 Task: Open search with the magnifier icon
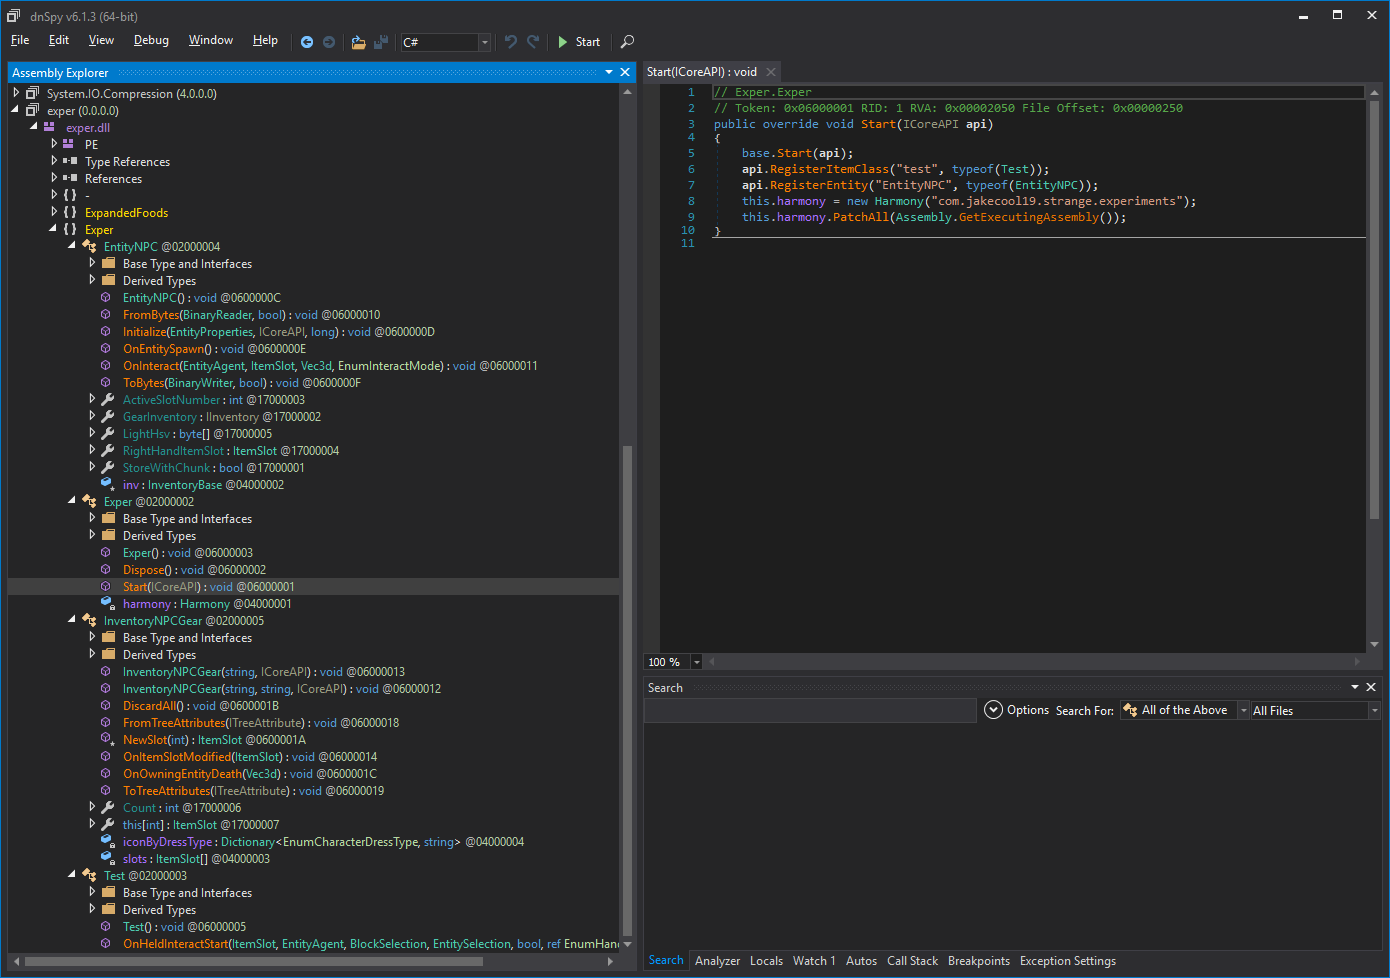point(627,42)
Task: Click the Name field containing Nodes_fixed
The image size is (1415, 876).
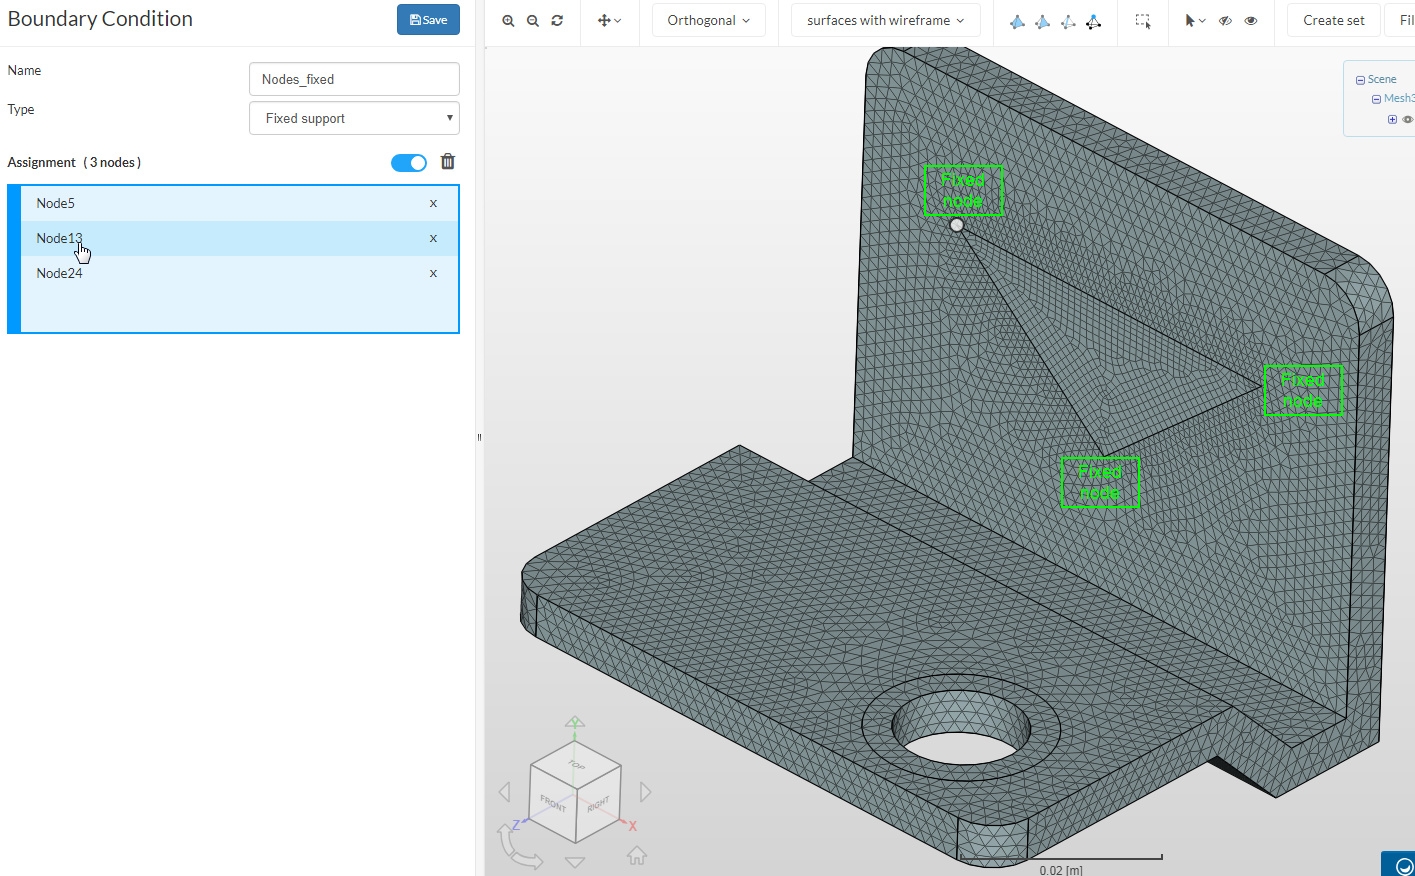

--

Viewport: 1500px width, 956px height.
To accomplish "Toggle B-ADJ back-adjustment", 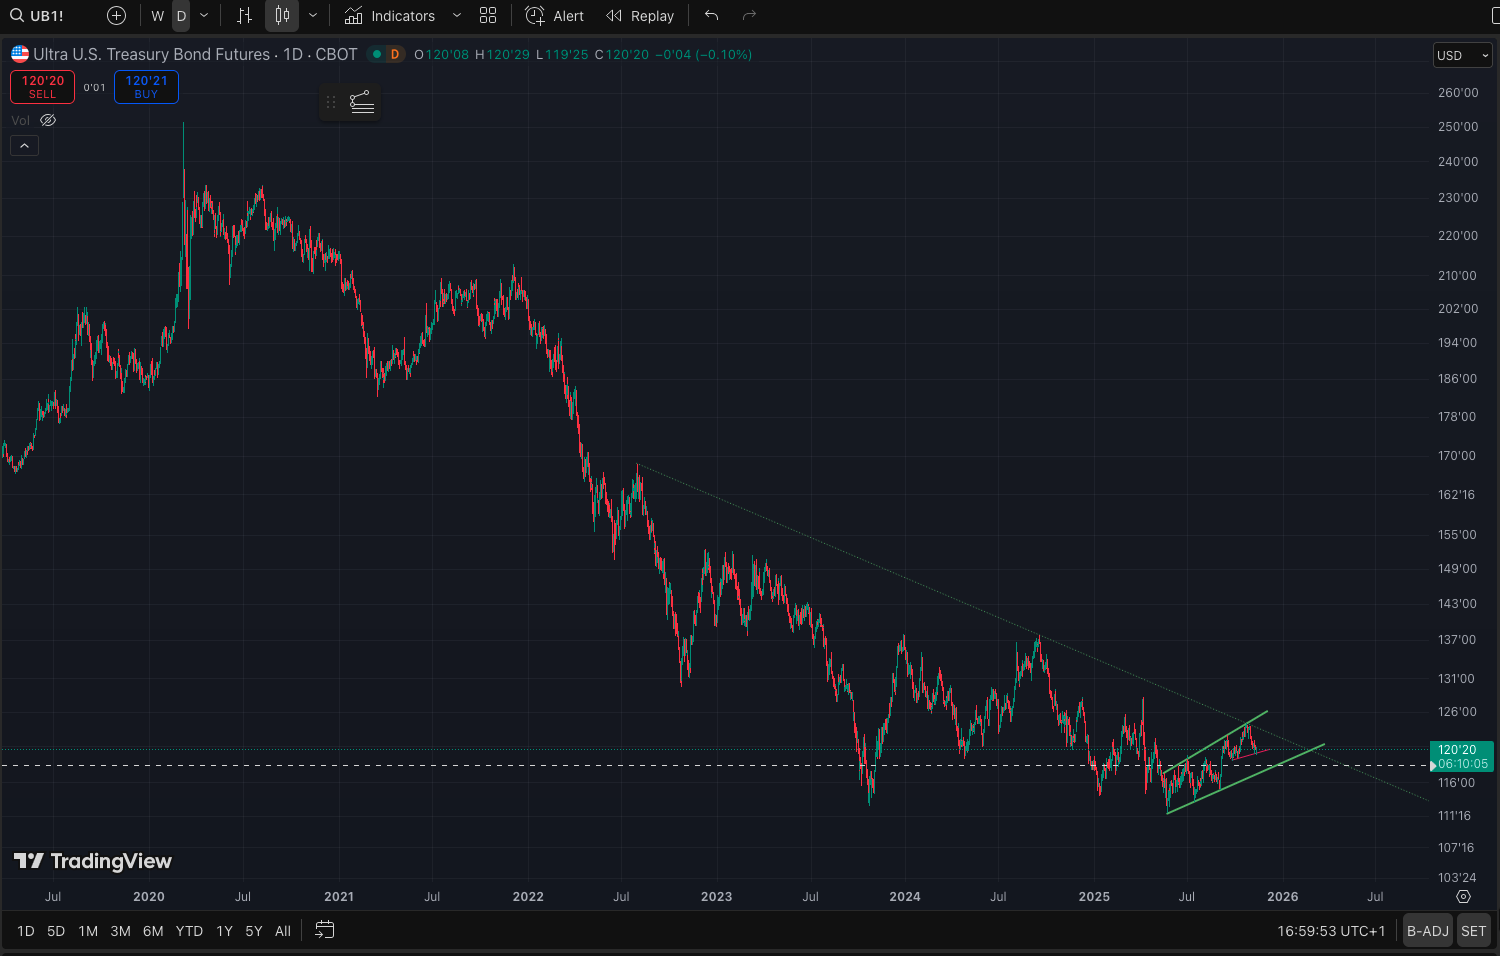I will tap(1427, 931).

* **Your objective**
Look above for the line holding "Task: Open search with the magnifier icon" and output everything from it down to the line holding "The image size is (1415, 876).", both ends included, exactly and without images.

* **Answer space**
 Task: Open search with the magnifier icon
point(627,42)
Task: Click the Name field containing Nodes_fixed
The image size is (1415, 876).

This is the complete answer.